Partly because of the high value of our dollar, electronics and clothing are unbelievable cheap; clothes are criminally cheap. Of course they are made in foreign sweatshops where people are paid a pittance, but it does seem to be the way of the world. Mind you, in America things are even cheaper again, but then do people generally have the income to buy them? Britain has never been known as a cheap place, but I think at the moment, it is considered cheap. It is five years since we have been there, but I found similarly priced cheap clothing there of better quality than what it sold here.
Not withstanding the above, we down under hate the way we pay up to double for imported books, cds, dvds and electronics than what they can be bought for overseas. We also hate the way we are geo-blocked from buying them direct and having them shipped here, hence third party shipping agents are doing rather well.
Lets have a look at Diane's post from last August. There are so many variables in supermarket prices, but this is just how I call it.
Tip Top 9 grain bread for $4.60. Helgas grain bread is now $4.70 I think, but of the two big supermarkets, it is usually on sale at 2 for $6 or $7. If it is an unlucky week, Abotts Bakery bread will have a similar deal on similar bread. At an Asian run bakery, you can probably get a plain white loaf for $2.
Three litres of quality fresh milk for $5.19. Too cheap. The farmers barely make a profit at this price. Think of how much water goes into producing a litre of milk compared to a litre of bottled water that might sell for a similar price. See what you pay for a litre of fresh milk in Asian countries.
Grapes, imported from America, poor quality and selling for an outrageous price of $13. Our friend from Japan bought some beautiful Australian grapes yesterday for $2 a kilo at the supermarket. Buying fruit and vegetables when they are in season means you get good quality at a cheap price.
Tomatoes. Diane saw some at $10 a kilo. Up north, I would have thought tomatoes would be cheaper, even in winter. So many things affect the price of tomatoes, with the biggest being our weather. The recent floods in Queensland must be responsible for high prices at the moment, when the prices should be at their cheapest. Oddly, South Australian tomatoes are expensive at the moment. This morning we found some edible, but not first class tomatoes for $3 a kilo. We only bought a couple and lashed out on some Australian vine ripened cherry tomatoes, 250 gram for $2.80.
Diane did not mention oranges. In winter navel oranges are imported from California. They are beautiful looking fruit, but their taste often pretty ordinary compared to our wonderful locally grown Valencia oranges. Our Valencias don't have the stunning looks of a Navel, often with some of the peel being green, but they are deliciously sweet and keep for a very long time. Why we need to import oranges to sell fresh and for orange juice when farmers are letting theirs rot on the ground because it costs more to harvest them than what would be their financial return, is just so wrong. You can buy a five kilo bag of delicious Valencias in season for a few dollars.

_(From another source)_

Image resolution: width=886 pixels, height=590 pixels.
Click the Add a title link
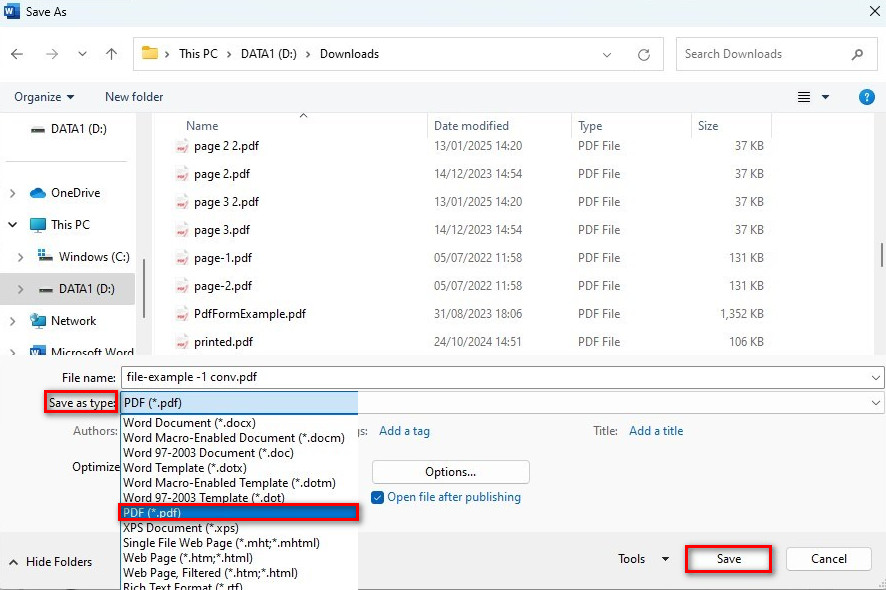[x=656, y=431]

It is clear to me that Australia is not able to compete with third world clothing manufactures, which is why so little clothing is made here. It was a battle fought and lost some time ago, with any remaining Australian manufactures sticking mainly to the high end.
Our car manufactures, which do produce good cars and export them, only remain viable because our governments prop them up.
Very little in the way of electronics are made here, but where something like the manufacture of electronics can be highly automated, I think quite a lot could be made here.
But primary production, growing things and producing animal products can be done exceptionally well here, and at relatively good prices. I really don't see why we need to import vast quantities of food.